Nothing but a number should be given: how many lines in the entries below include the string "Open".

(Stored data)
·····

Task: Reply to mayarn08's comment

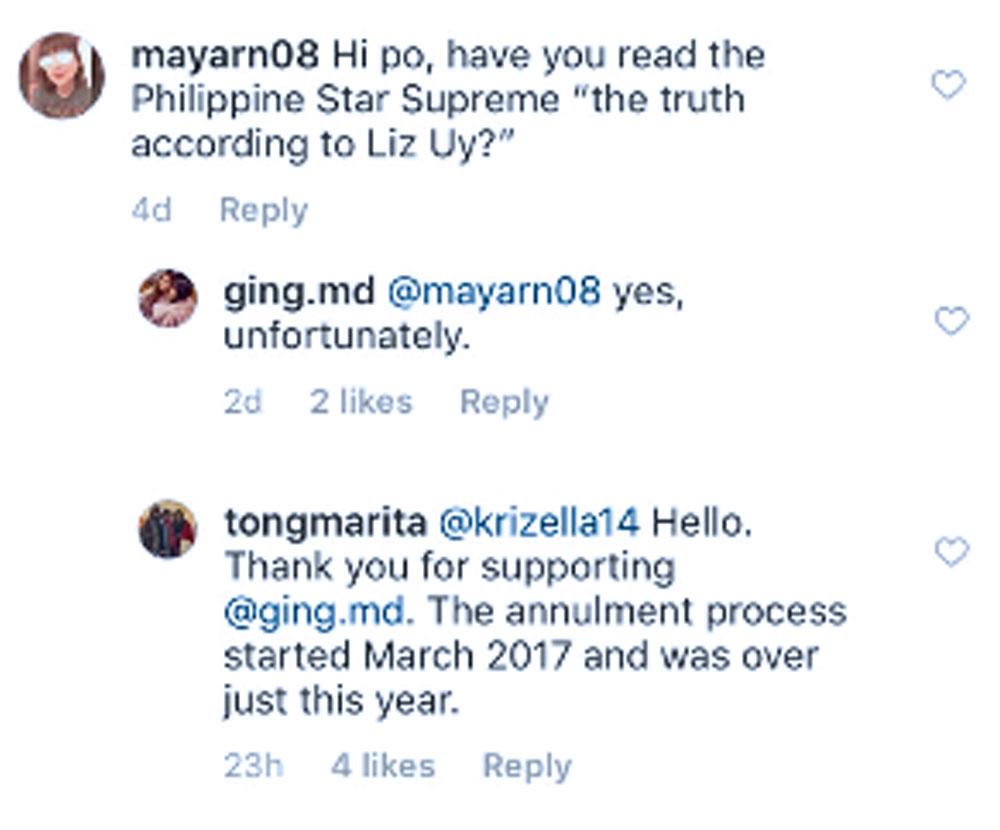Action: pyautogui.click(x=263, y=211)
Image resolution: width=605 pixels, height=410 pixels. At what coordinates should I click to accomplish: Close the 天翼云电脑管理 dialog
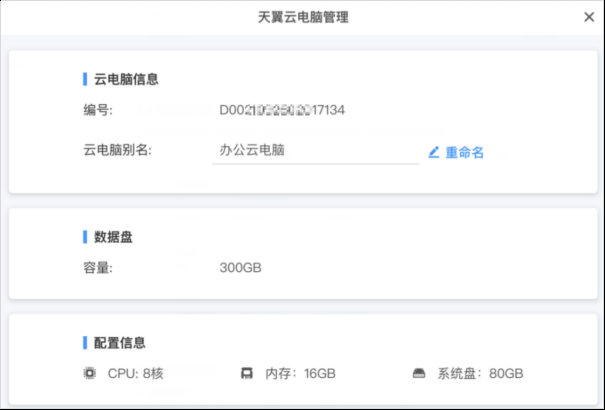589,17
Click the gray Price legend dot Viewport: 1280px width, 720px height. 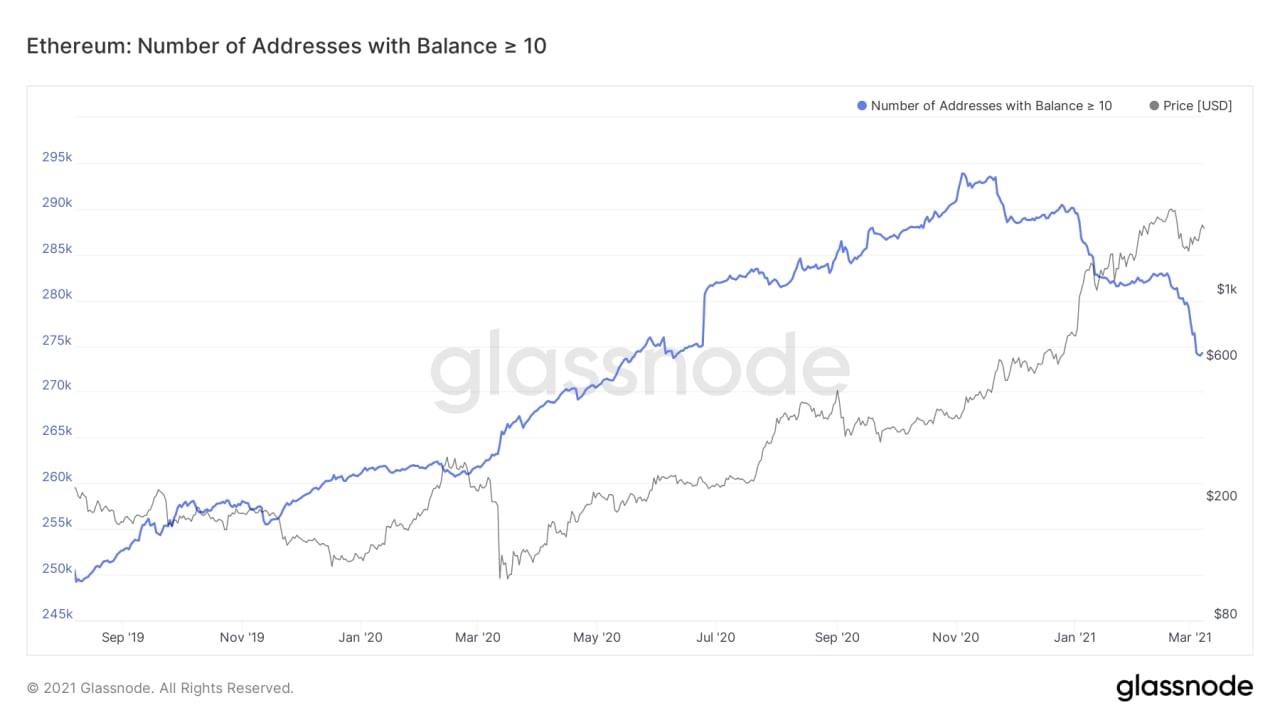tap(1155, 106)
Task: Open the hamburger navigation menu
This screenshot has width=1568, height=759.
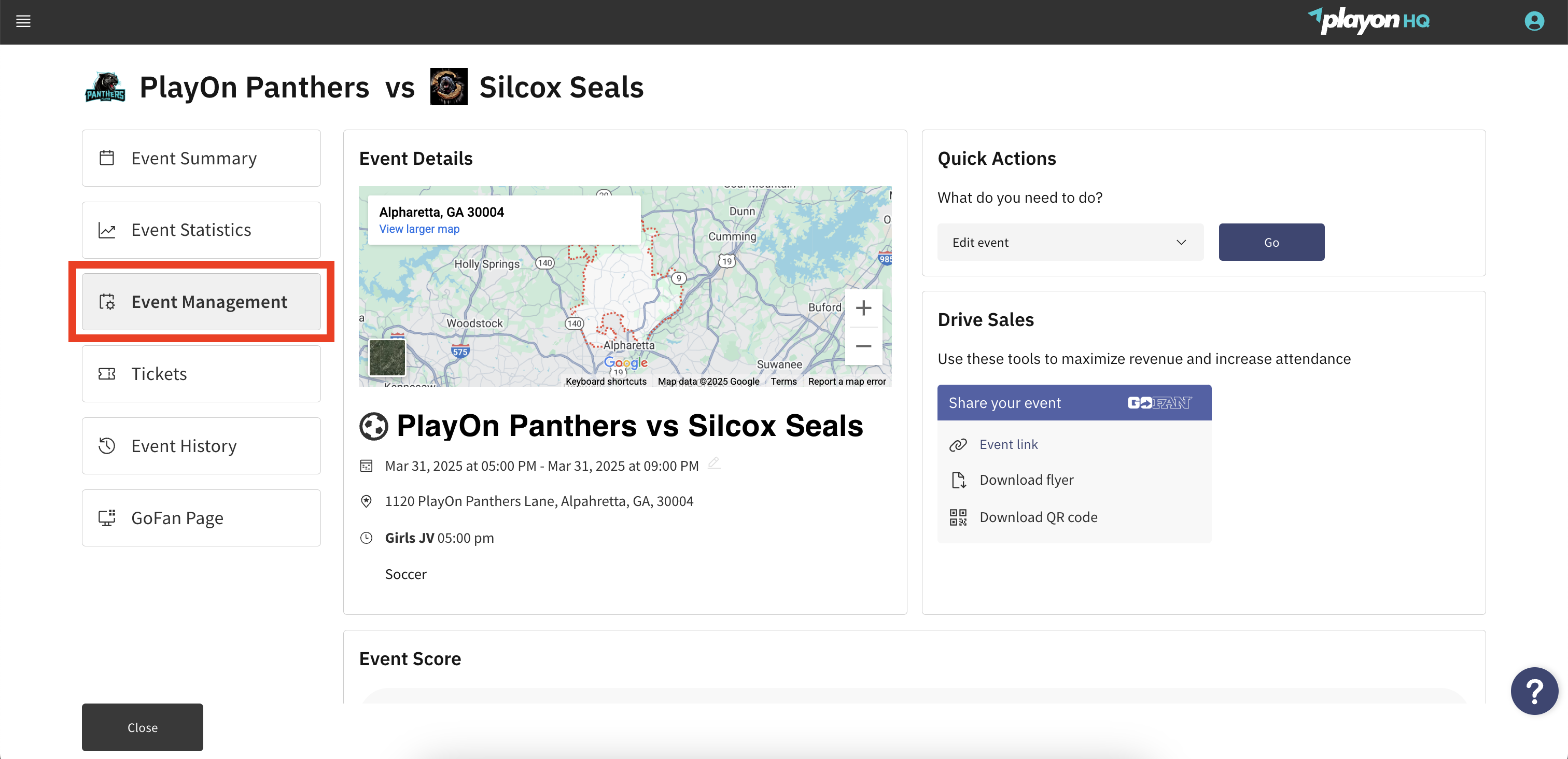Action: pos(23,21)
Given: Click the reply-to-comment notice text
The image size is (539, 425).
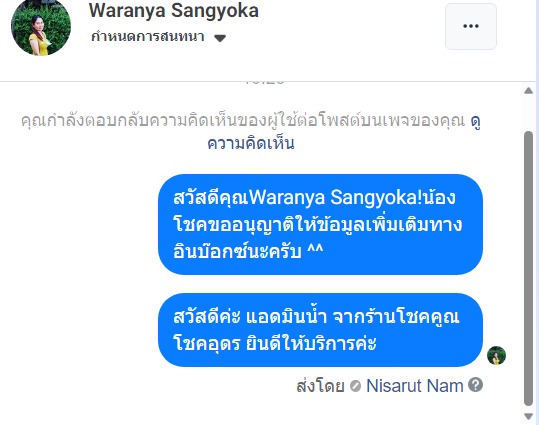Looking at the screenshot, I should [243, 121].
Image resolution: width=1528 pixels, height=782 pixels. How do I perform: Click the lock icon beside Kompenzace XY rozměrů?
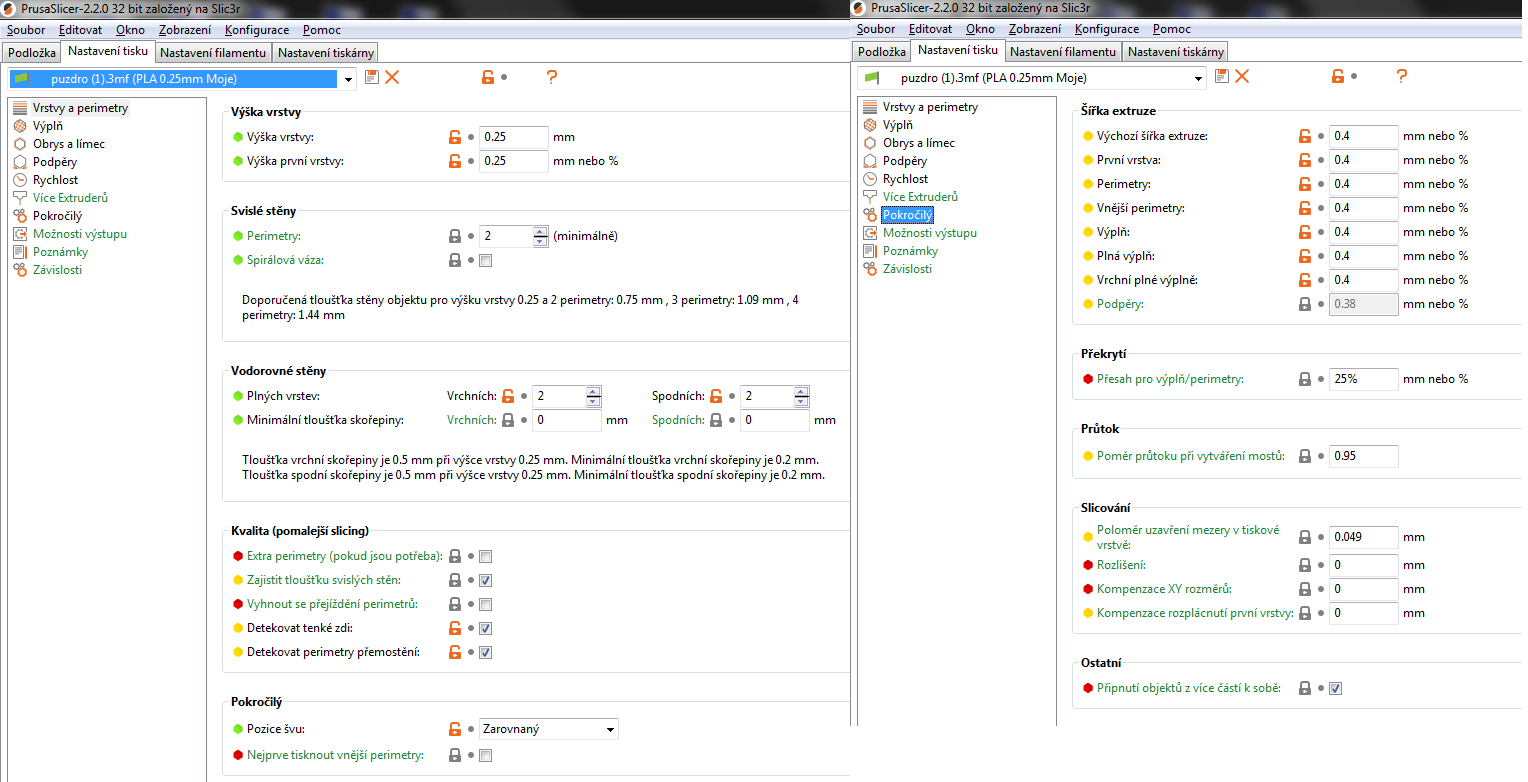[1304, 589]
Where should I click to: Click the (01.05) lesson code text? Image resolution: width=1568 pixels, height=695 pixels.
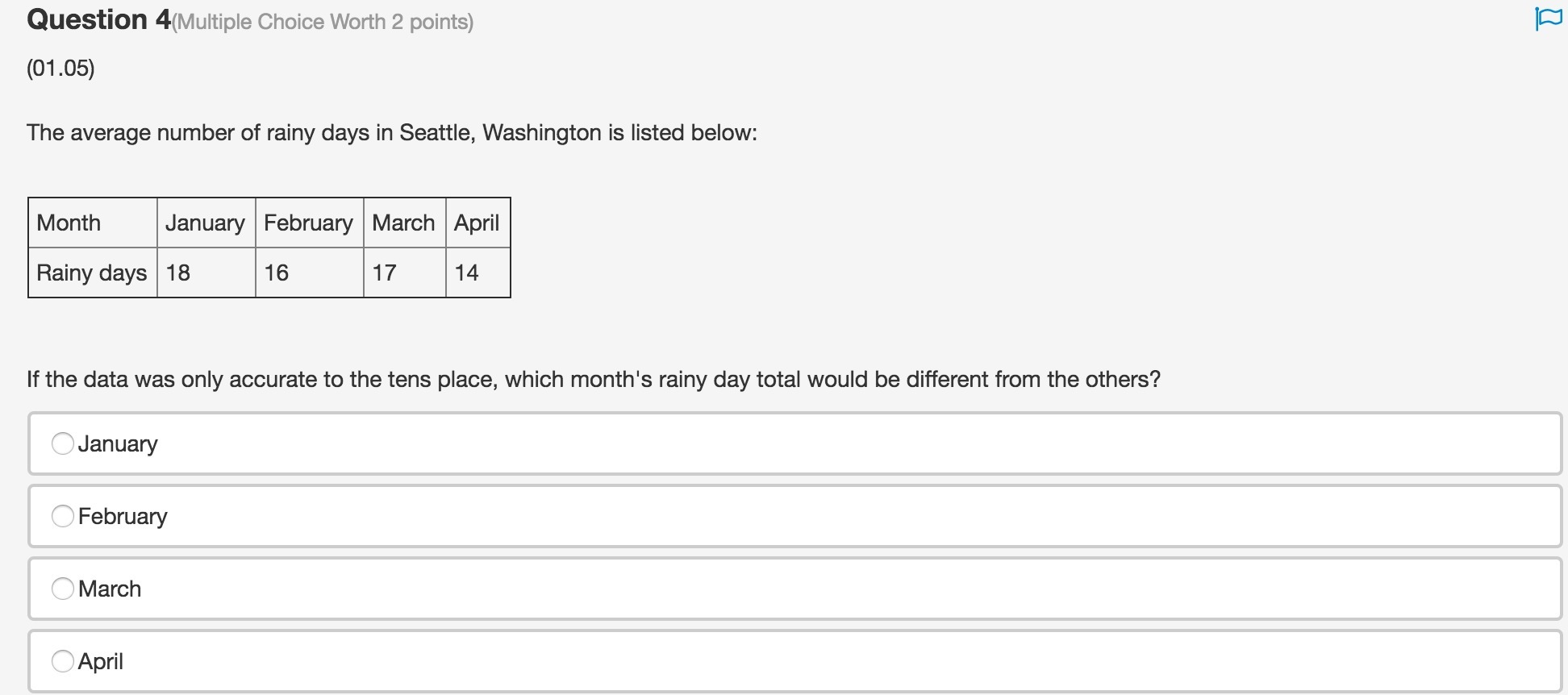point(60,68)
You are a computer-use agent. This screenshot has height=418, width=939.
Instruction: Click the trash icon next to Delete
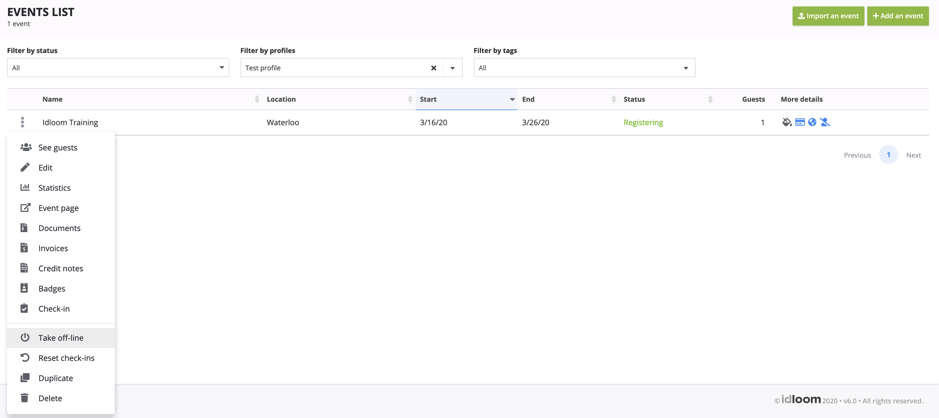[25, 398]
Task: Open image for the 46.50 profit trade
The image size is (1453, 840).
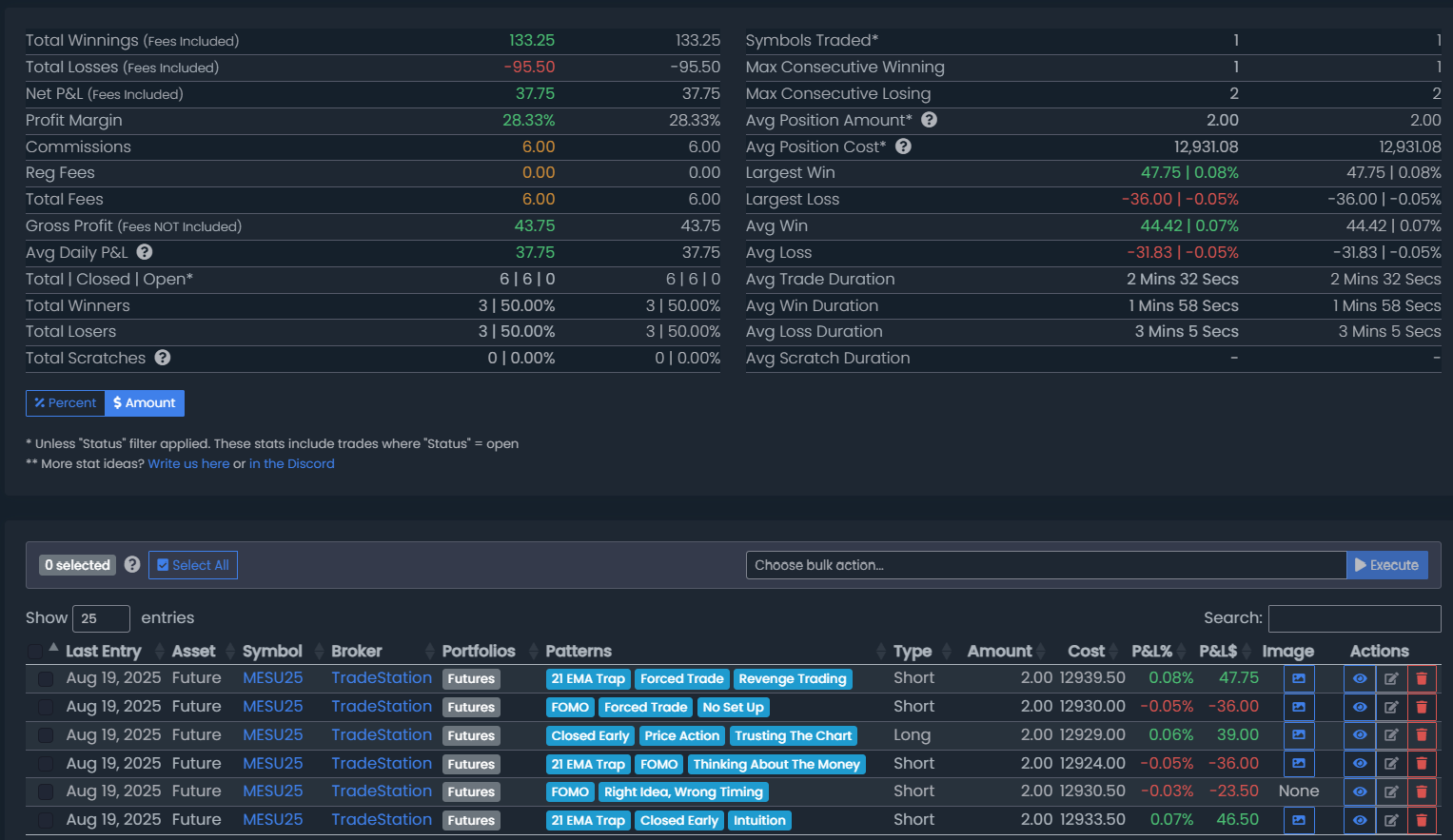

·····

RESPONSE AREA: 2